Full Disclosure: Homework.

Explanation: I cant understand my teacher.

Problem:

Write a method called printSquare that takes in two integer parameters, a min and a max, and prints the numbers in the range from min to max inclusive in a square pattern. The square pattern is easier to understand by example than by explanation, so take a look at the sample method calls and their resulting console output in the table below. Each line of the square consists of a circular sequence of increasing integers between min and max. Each line prints a different permutation of this sequence. The first line begins with min, the second line begins with min + 1, and so on. When the sequence in any line reaches max, it wraps around back to min. You may assume the caller of the method will pass a min and a max parameter such that min is less than or equal to max

I cannot for the life of me figure out how to make the numbers stop at the 'max' value and start over in the middle of the line.

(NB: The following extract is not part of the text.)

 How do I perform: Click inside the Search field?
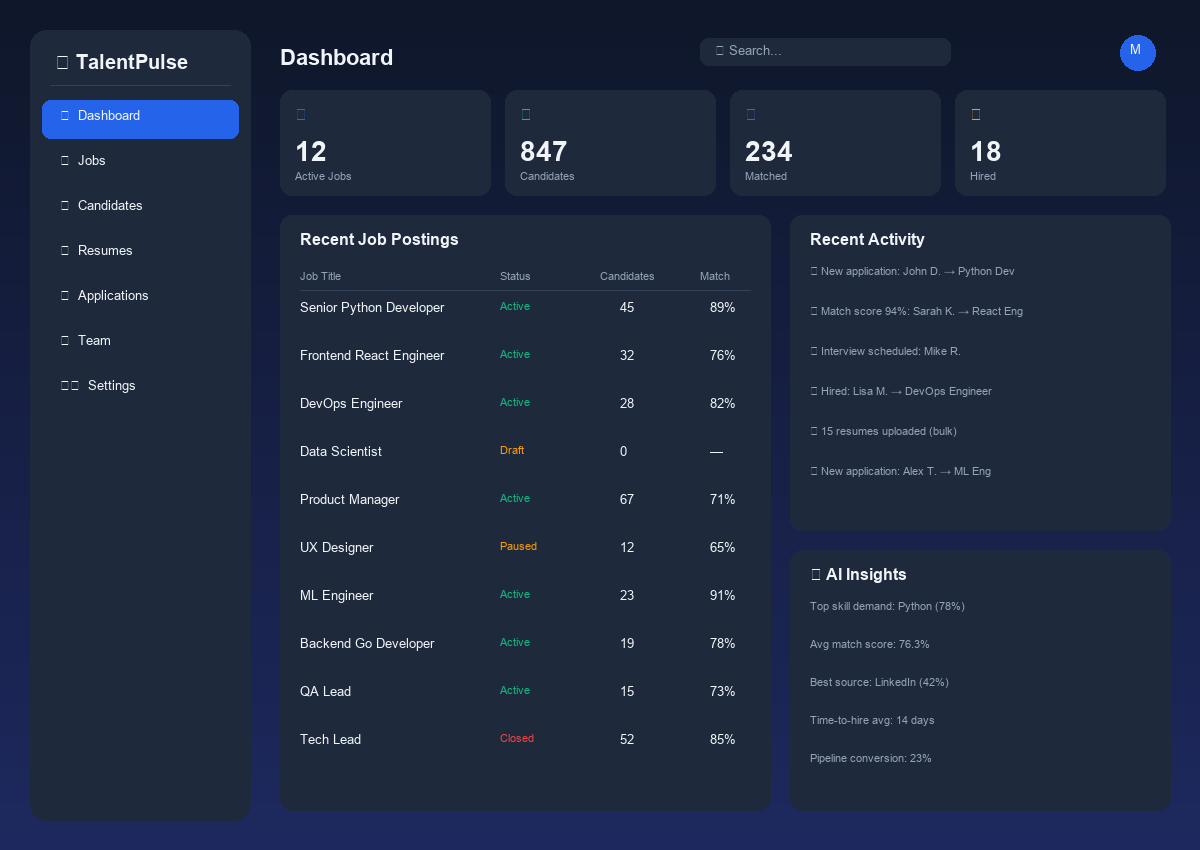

This is what I have so far, apologies but I have trouble with for loops.

for(int i = 0; i < row; i++)
{
    for(int d = 0; d < row; d++)
    {
        System.out.print(d+1);
    }
    System.out.println(i);
}

I know I used row twice, but its the only way i can get the compiler to form a square shape with the loop. Does anyone even remotely understand what i'm trying to do? :/

Answer 1

This is actually a nice mathematical problem. Assume:

int side = to - from + 1; /// the size/width of the square.

the value at any point in the square (row, col) is:

from + ((row + col) % side)

you should be able to put that in your loops and "smoke it".

---

Edit based on comment asking for explanation.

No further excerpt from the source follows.